Attentato Palazzo Chigi, l’analisi dei tabulati telefonici del cellulare di Luigi Preiti ha rivelato ben pochi segreti

imagesQuelle poche telefonate, che ha fatto o ricevuto negli ultimi due anni, hanno riguardato soltanto l’entourage familiare, soprattutto il figlio minorenne che vive con la ex moglie e il fratello che risiede in un’altra città. Ha rivelato ben pochi segreti l’analisi dei tabulati telefonici del cellulare utilizzato da Luigi Preiti, il disoccupato calabrese che il 28 aprile scorso, il giorno dell’insediamento del governo Letta, fece fuoco contro alcuni carabinieri in servizio davanti a Palazzo Chigi, ferendone uno in modo particolarmente grave.

Quell’accertamento tecnico sul telefono di Preiti, disposto per scrupolo dal procuratore aggiunto Pierfilippo Laviani e dal pm Antonella Nespola con un arco temporale di indagine sufficientemente ampio, era finalizzato a capire se Preiti avesse qualche complice nell’azione di Palazzo Chigi, ipotesi peraltro esclusa dallo stesso attentatore quando è stato sentito dai magistrati a poche ore dall’arresto. Dunque, nessun mandante, nessun suggeritore e, almeno stando a quelle telefonate, nessun input proveniente da ambienti della criminalità organizzata.
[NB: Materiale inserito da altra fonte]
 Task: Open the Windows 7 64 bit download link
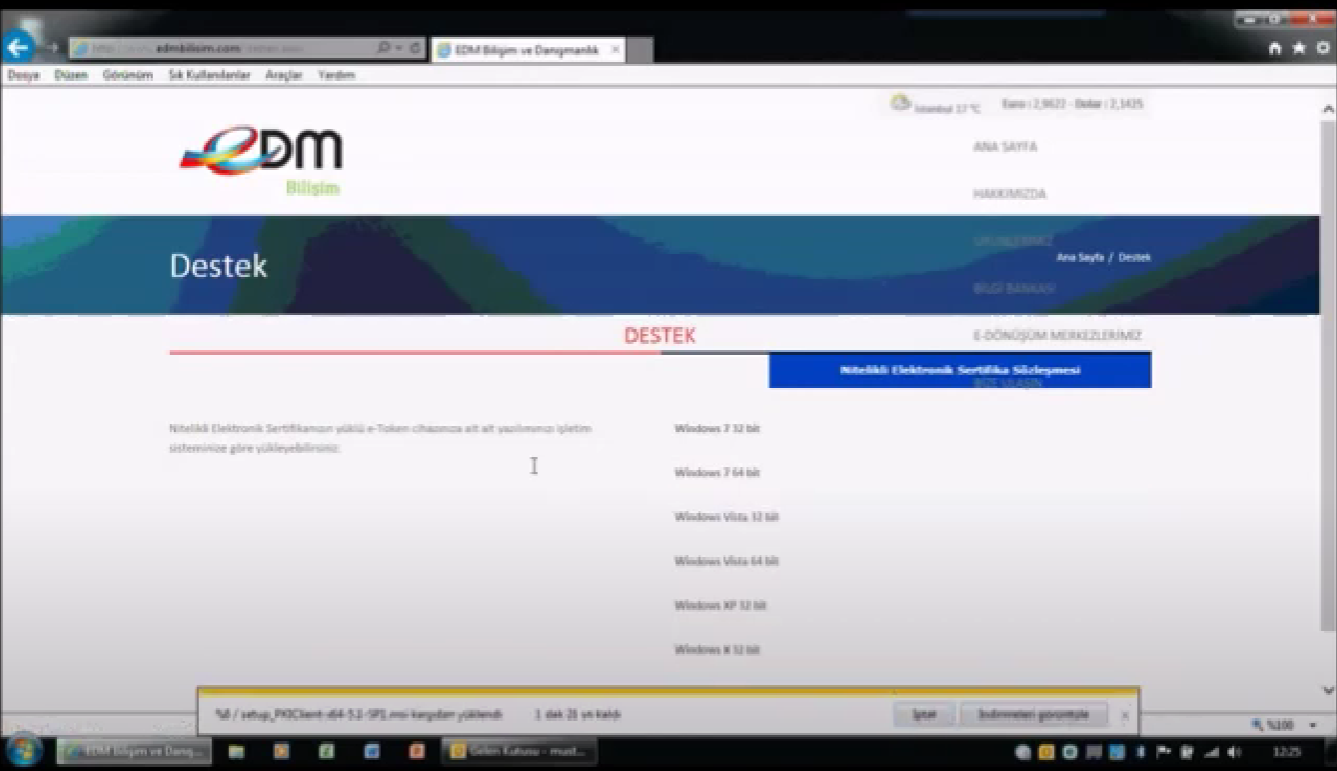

Le indagini, comunque, procedono per stabilire la provenienza della pistola Beretta 7.65, utilizzata dal disoccupato calabrese. Anche se l’abrasione del numero di matricola dell’arma appare eseguita in profondità, gli esperti del Racis sperano, attraverso un’altra metodologia di indagine, di arrivare alla soluzione del caso.